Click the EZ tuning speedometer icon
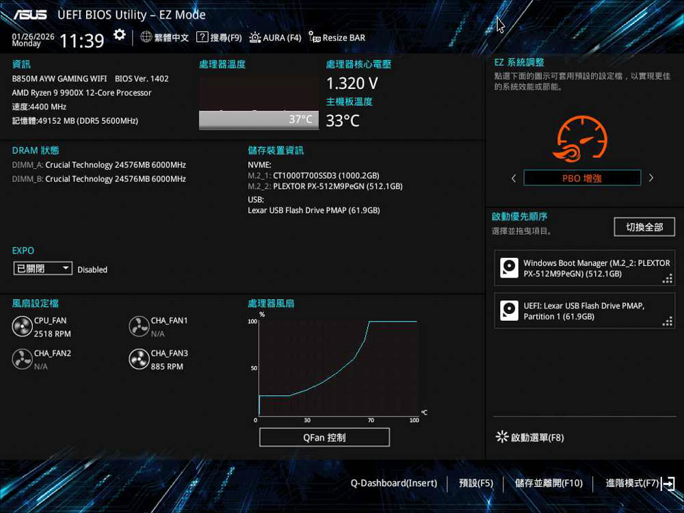The image size is (684, 513). (581, 139)
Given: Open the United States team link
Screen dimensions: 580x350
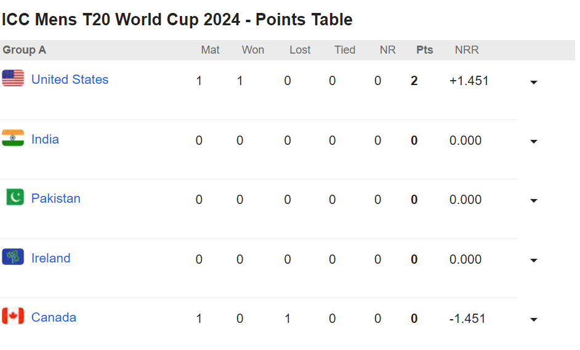Looking at the screenshot, I should click(70, 79).
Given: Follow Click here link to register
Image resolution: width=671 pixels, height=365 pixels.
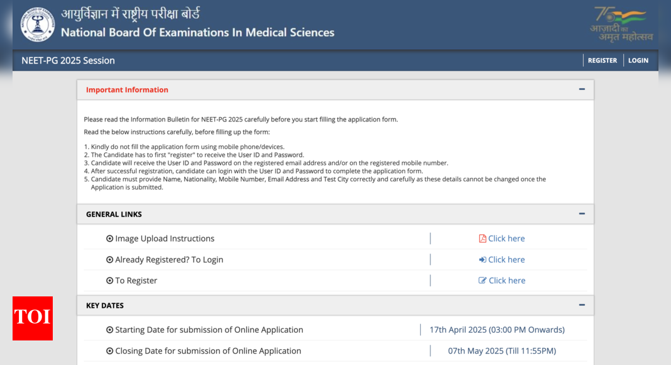Looking at the screenshot, I should tap(506, 281).
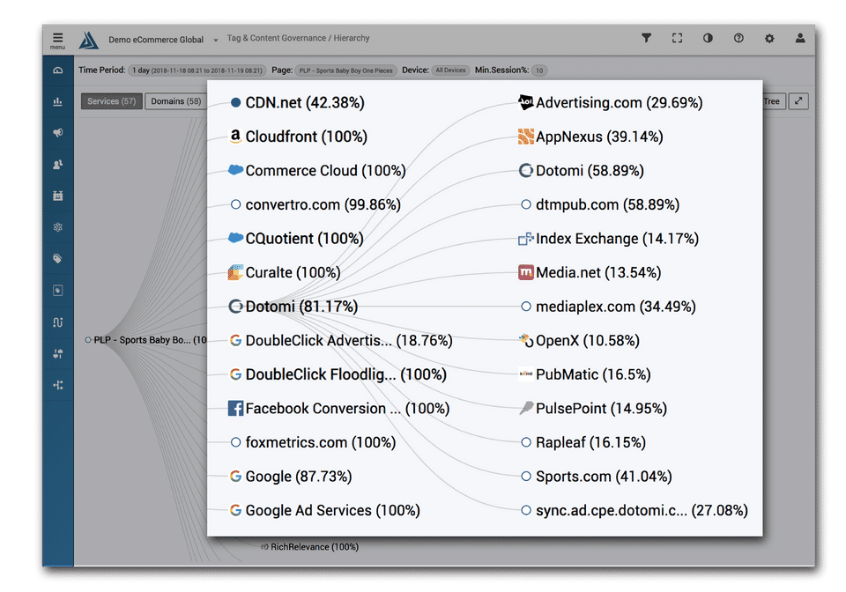The image size is (846, 592).
Task: Expand the diagram with the arrow button
Action: pos(798,101)
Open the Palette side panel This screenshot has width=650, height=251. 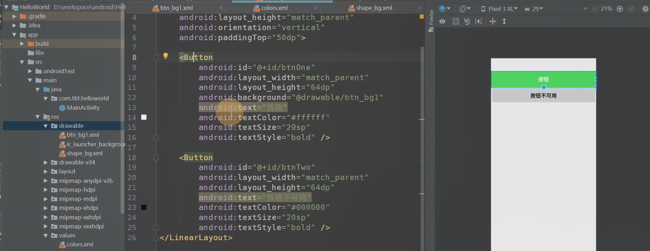pyautogui.click(x=431, y=21)
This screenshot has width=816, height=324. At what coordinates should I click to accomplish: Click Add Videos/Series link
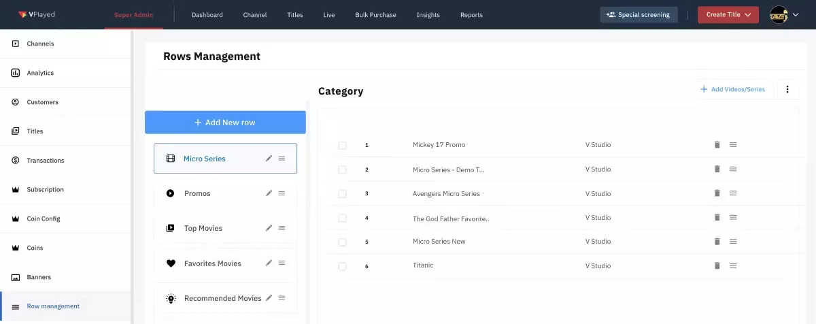[732, 89]
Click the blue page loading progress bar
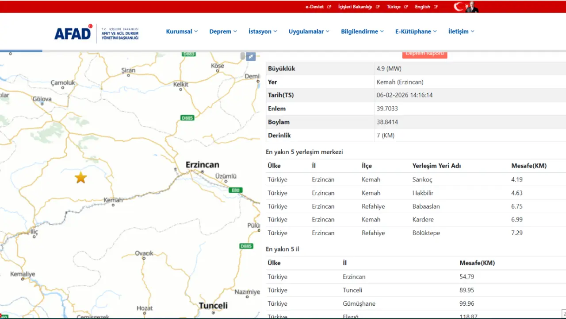The width and height of the screenshot is (566, 319). tap(21, 51)
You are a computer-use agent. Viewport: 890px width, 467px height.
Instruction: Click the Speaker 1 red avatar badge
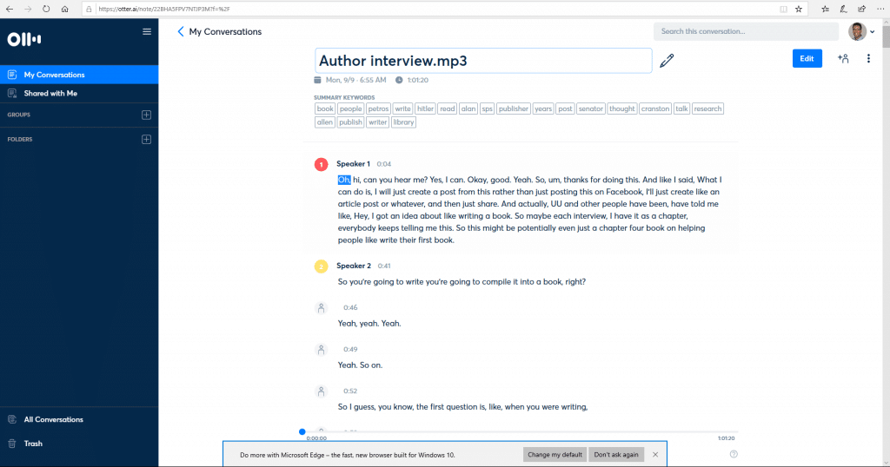[x=322, y=164]
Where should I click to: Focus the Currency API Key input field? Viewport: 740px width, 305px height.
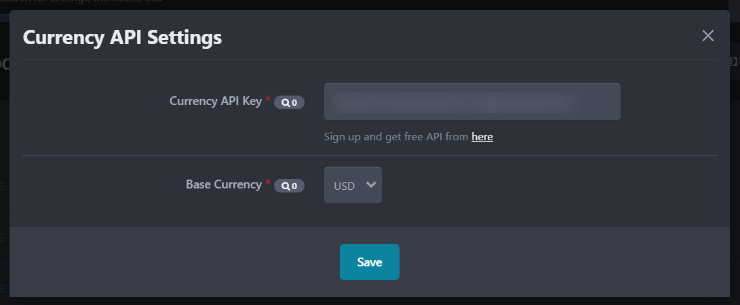click(472, 102)
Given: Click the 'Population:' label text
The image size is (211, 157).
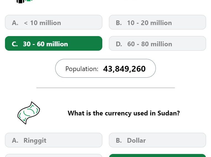Looking at the screenshot, I should pyautogui.click(x=82, y=69).
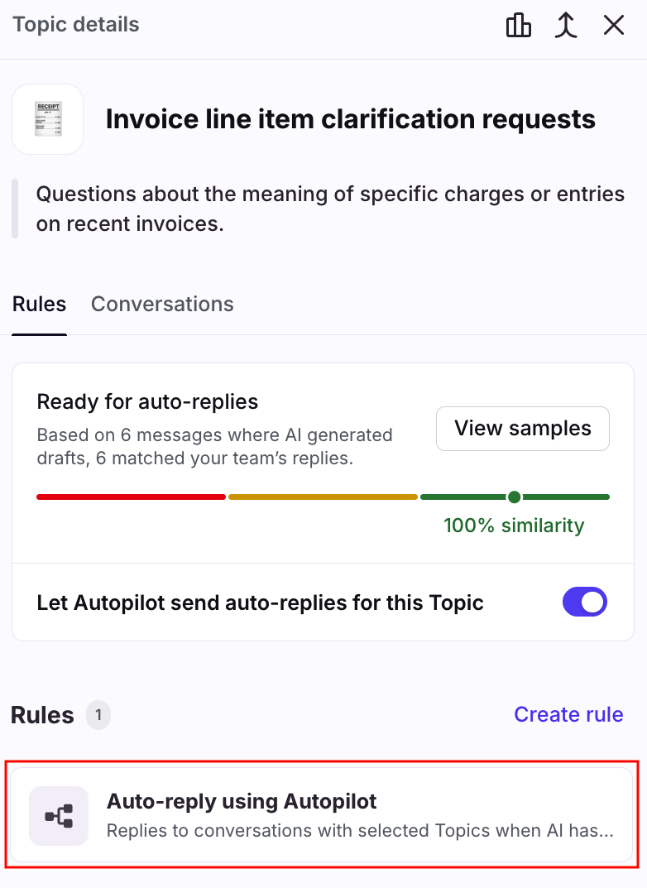This screenshot has height=888, width=647.
Task: Click the workflow icon on Autopilot rule
Action: pos(59,816)
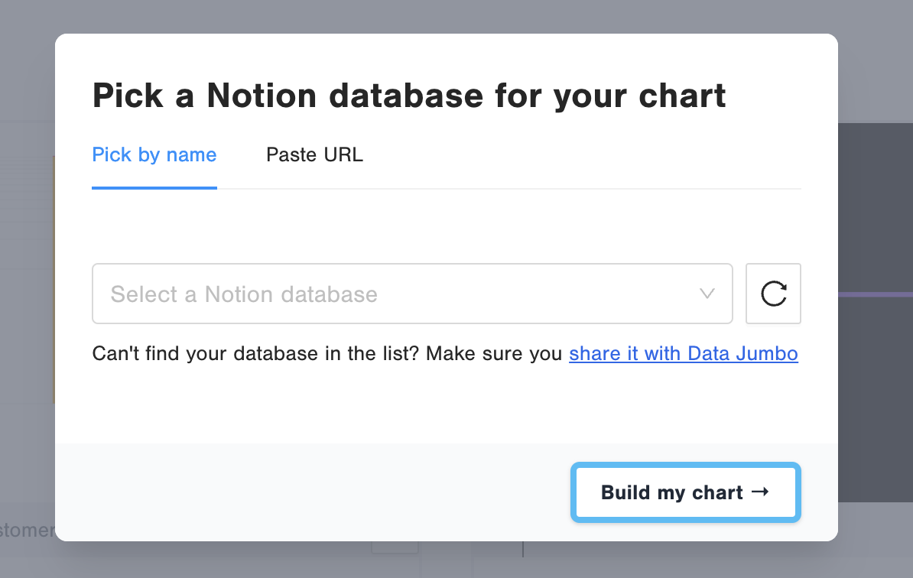Viewport: 913px width, 578px height.
Task: Click the blue underline beneath Pick by name
Action: pyautogui.click(x=154, y=187)

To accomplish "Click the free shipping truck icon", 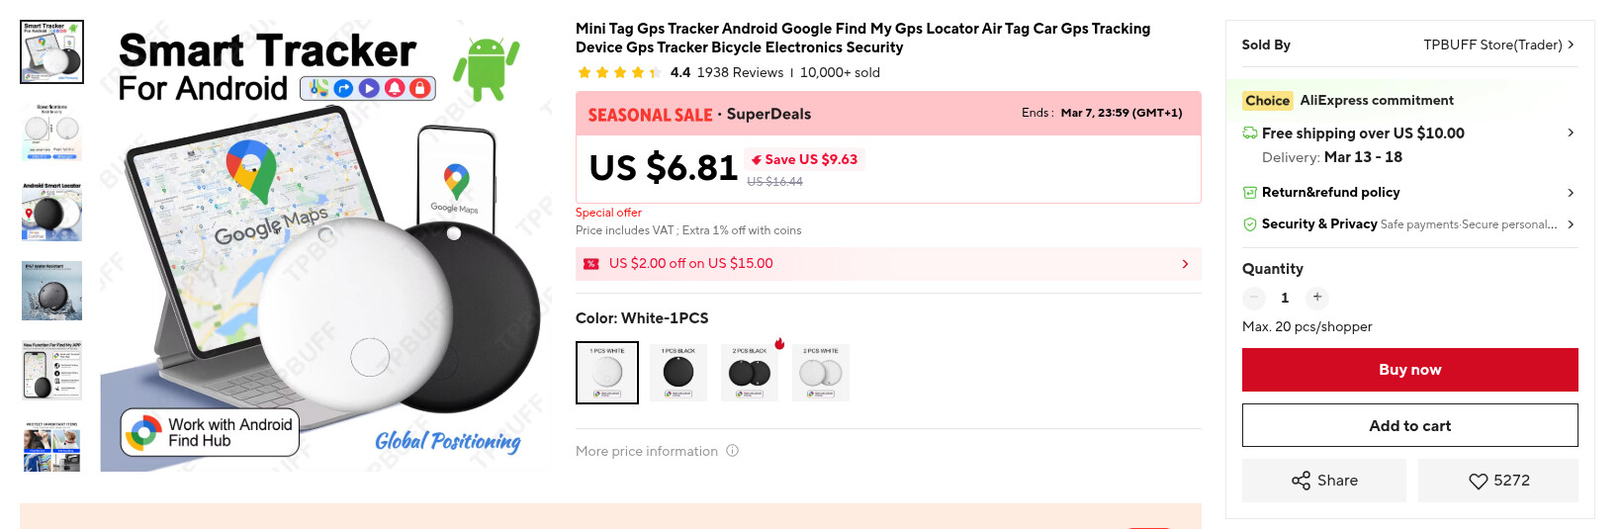I will pyautogui.click(x=1250, y=132).
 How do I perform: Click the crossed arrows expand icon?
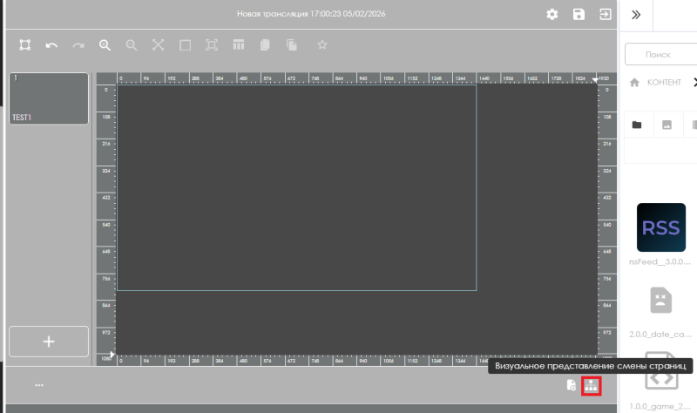pos(158,44)
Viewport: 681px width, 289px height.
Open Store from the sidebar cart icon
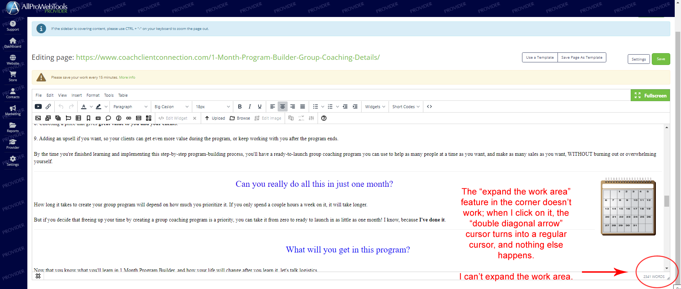(13, 76)
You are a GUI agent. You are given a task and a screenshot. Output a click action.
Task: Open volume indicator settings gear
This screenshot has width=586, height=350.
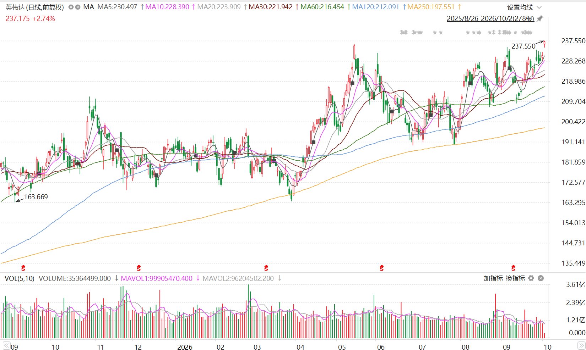[531, 278]
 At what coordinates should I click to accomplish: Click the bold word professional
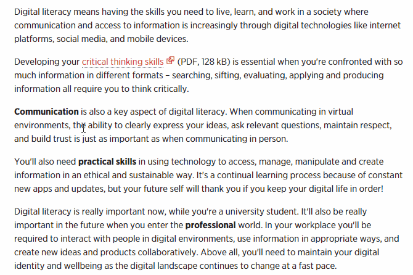pos(210,226)
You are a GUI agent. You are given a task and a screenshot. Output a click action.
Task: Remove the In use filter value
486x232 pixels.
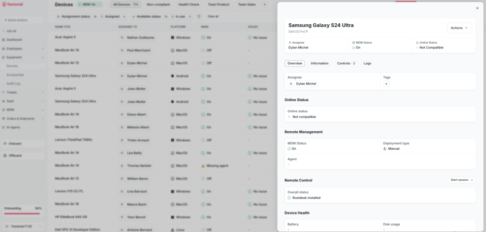tap(190, 16)
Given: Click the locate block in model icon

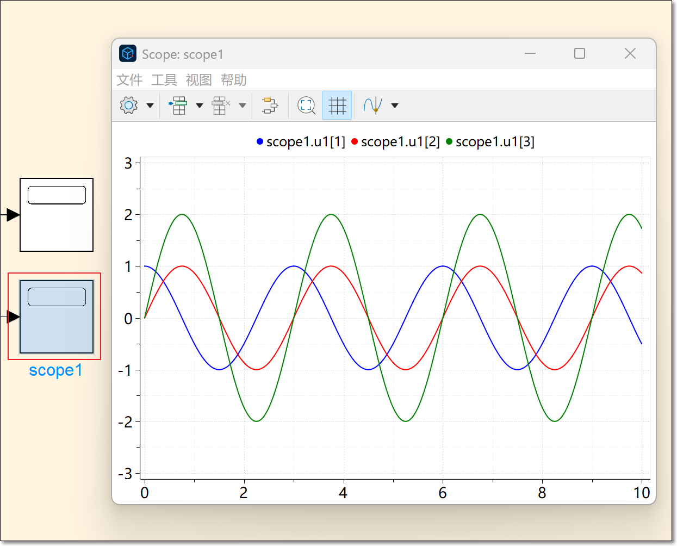Looking at the screenshot, I should pyautogui.click(x=270, y=105).
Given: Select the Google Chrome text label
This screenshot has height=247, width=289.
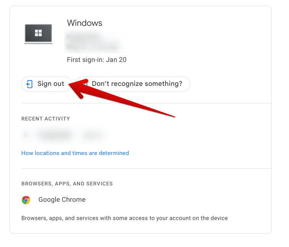Looking at the screenshot, I should pyautogui.click(x=62, y=200).
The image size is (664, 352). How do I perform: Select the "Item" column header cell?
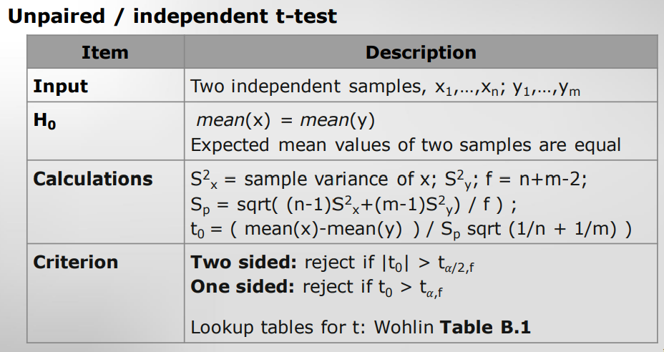(x=105, y=52)

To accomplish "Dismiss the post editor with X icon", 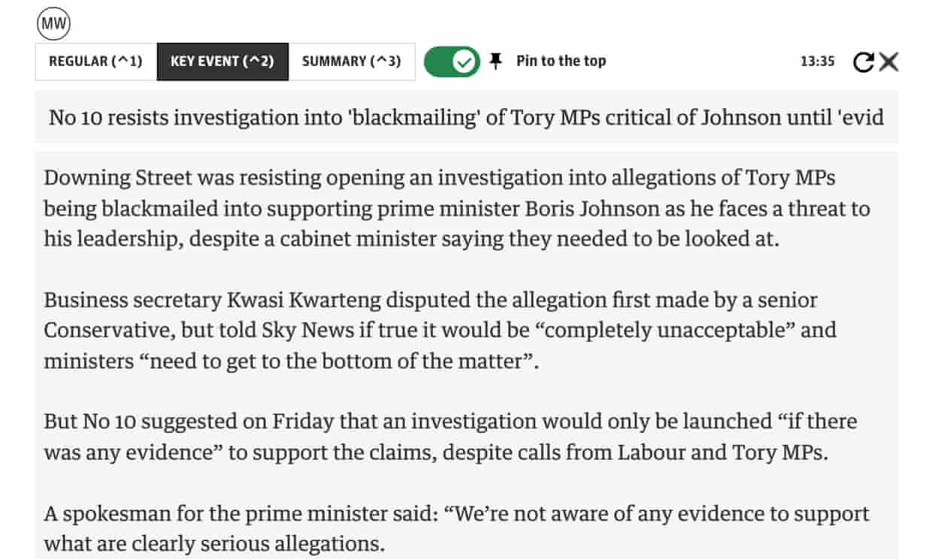I will pos(889,62).
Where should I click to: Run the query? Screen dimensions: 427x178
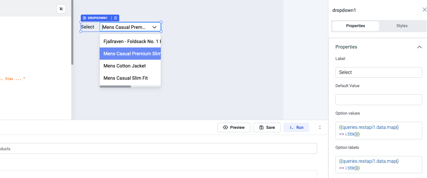tap(296, 127)
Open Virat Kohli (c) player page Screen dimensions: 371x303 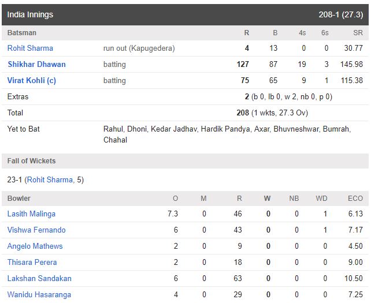pyautogui.click(x=32, y=81)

________________________________________

Task to carry out: In the records, find every line that has the string "label" and copy it.

Answer:
Given: Click the 'Population:' label text
Given: Select the Google Chrome text label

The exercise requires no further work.